Reporter: Adinda Ade Mustami | Editor: Yudho Winarto
KONTAN.CO.ID - Ekonom Bank Mandiri Anton Gunawan menilai, pemangkasan suku bunga acuan Bank Indonesia (BI 7-Day Reverse Repo Rate) menjadi 4,5% tidak akan terlalu banyak efektif mendorong pertumbuhan ekonomi, jika tidak dibarengi dengan langkah lanjutan.
Anton mengatakan, setidaknya BI perlu melakukan tiga langkah lagi agar dampak pemangkasan suku bunga acuan efektif. Pertama, menurunkan struktur suku bunga (term structure) operasi moneter.
Menurut Anton, selama ini term structure operasi moneter untuk tenor 12 bulan masih tinggi, yaitu sebesar 6%. Sementara itu, ada bank yang memiliki biaya dan (cost of fund) paling efisien, yaitu hanya 2%.
Dengan demikian, jika bank tersebut menaruh dananya dalam operasi moneter bertenor 12 bulan maka ia masih memperoleh keuntungan hampir 4% dan tanpa risiko. Akhirnya, bank lebih memilih menaruh dananya di operasi moneter BI dibanding menyalurkan dalam bentuk kredit.
Oleh karena itu, pemangkasan suku bunga acuan diharapkan menurunkan term structure operasi moneter. "Dengan harapan bank akan mengurangi dana yang ditaruh di BI dan diharapkan bisa support kredit growth," kata Anton, Jakarta, Rabu (23/8).

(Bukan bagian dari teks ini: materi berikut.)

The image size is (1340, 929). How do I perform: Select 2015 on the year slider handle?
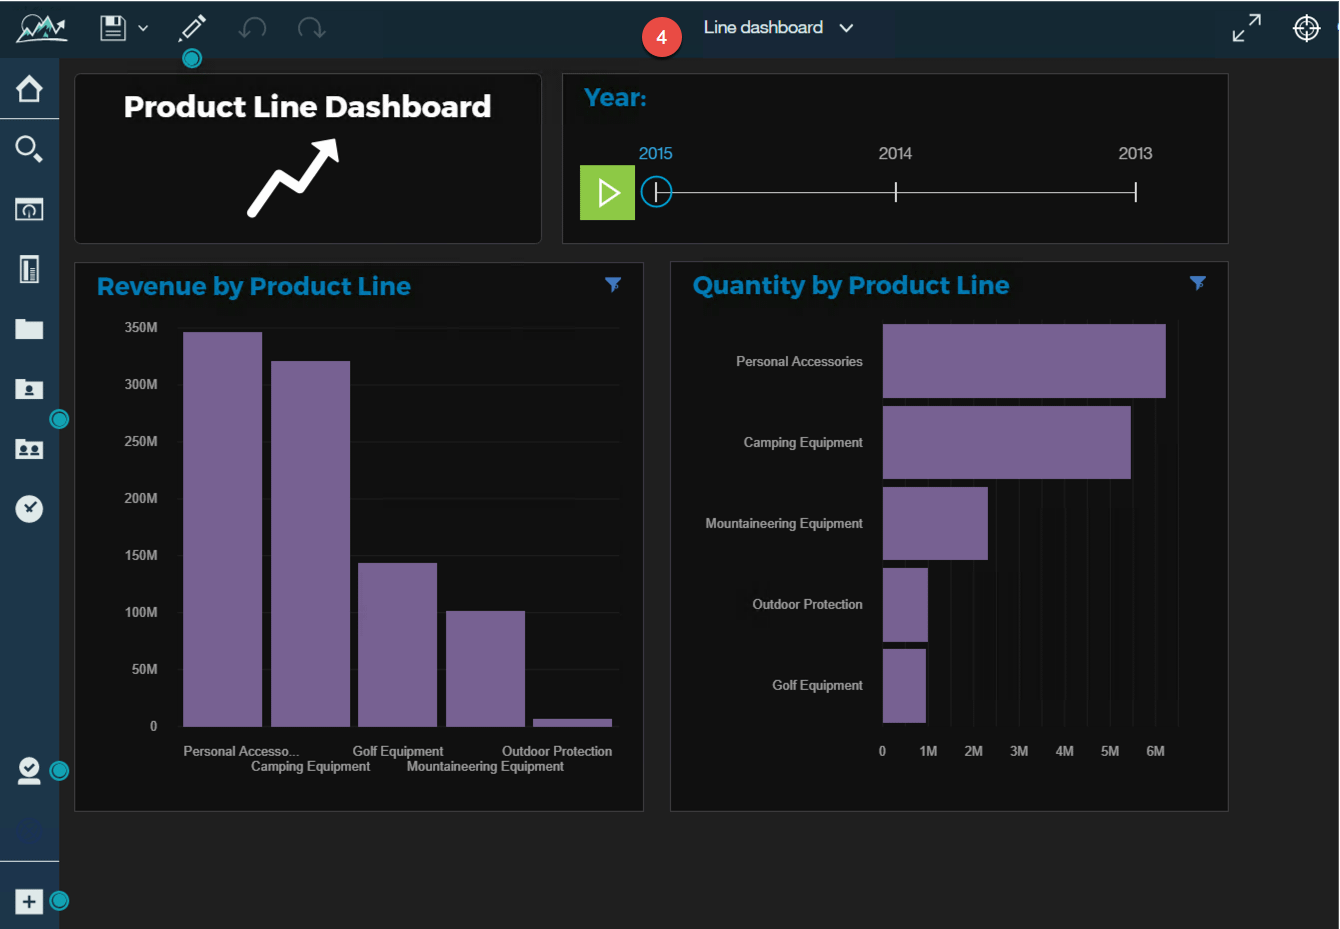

Kedua, restrukturisasi perbankan dibuat lebih nyata. Anton bilang, BI harus bekerjasama dengan Otoritas Jasa Keuangan (OJK) untuk mewujudkan hal itu, yaitu dengan tidak memperpanjang aturan relaksasi restrukturisasi kredit yang tertuang dalam Peraturan OJK (POJK) Nomor 11/POJK/03/2015 tentang Ketentuan Kehati-hatian dalam Rangka Stimulus Perekonomian Nasional Bagi Bank Umum.

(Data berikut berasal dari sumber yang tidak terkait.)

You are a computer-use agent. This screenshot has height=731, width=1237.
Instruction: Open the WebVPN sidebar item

Dalam aturan ini disebutkan, dalam melakukan restrukturisasi kredit, jika sebelumnya memperhitungkan tiga pilar, maka OJK untuk sementara hanya memberlakukan penggunaan satu pilar dari tiga pilar yang ada. Aturan ini akan berakhir pada Agustus 2017.
Sebab, "dengan begitu (aturan tersebut), bank tidak benar-benar restrukturisasi kredit atau jadi bagus. Kelihatannya restrukturisasi semu," tambah dia.
Ketiga, diperlukan kebijakan makroprudensial. Anton bilang, selama ini sektor konstruksi yang tumbuh cukup tinggi, namun belum bisa menarik sektor properti untuk tumbuh lebih baik juga. Oleh karena itu, diperlukan kebijakan yang dapat menciptakan permintaan terhadap sektor properti.
Menurut Anton, calon kebijakan LTV spasial yang telah disebutkan BI diharapkan sejalan untuk mendorong ekonomi agar lebih bergerak. Namun, calon kebijakan itu juga berpotensi menimbulkan distorsi dan perlu diperhatikan BI.
"Di wilayah A misalnya, LTV-nya bagus (diperlonggar). Lalu wilayah B kurang bagus. Maka yang di B bisa ke A saja. Untuk otomotif juga moveable kan," tandasnya.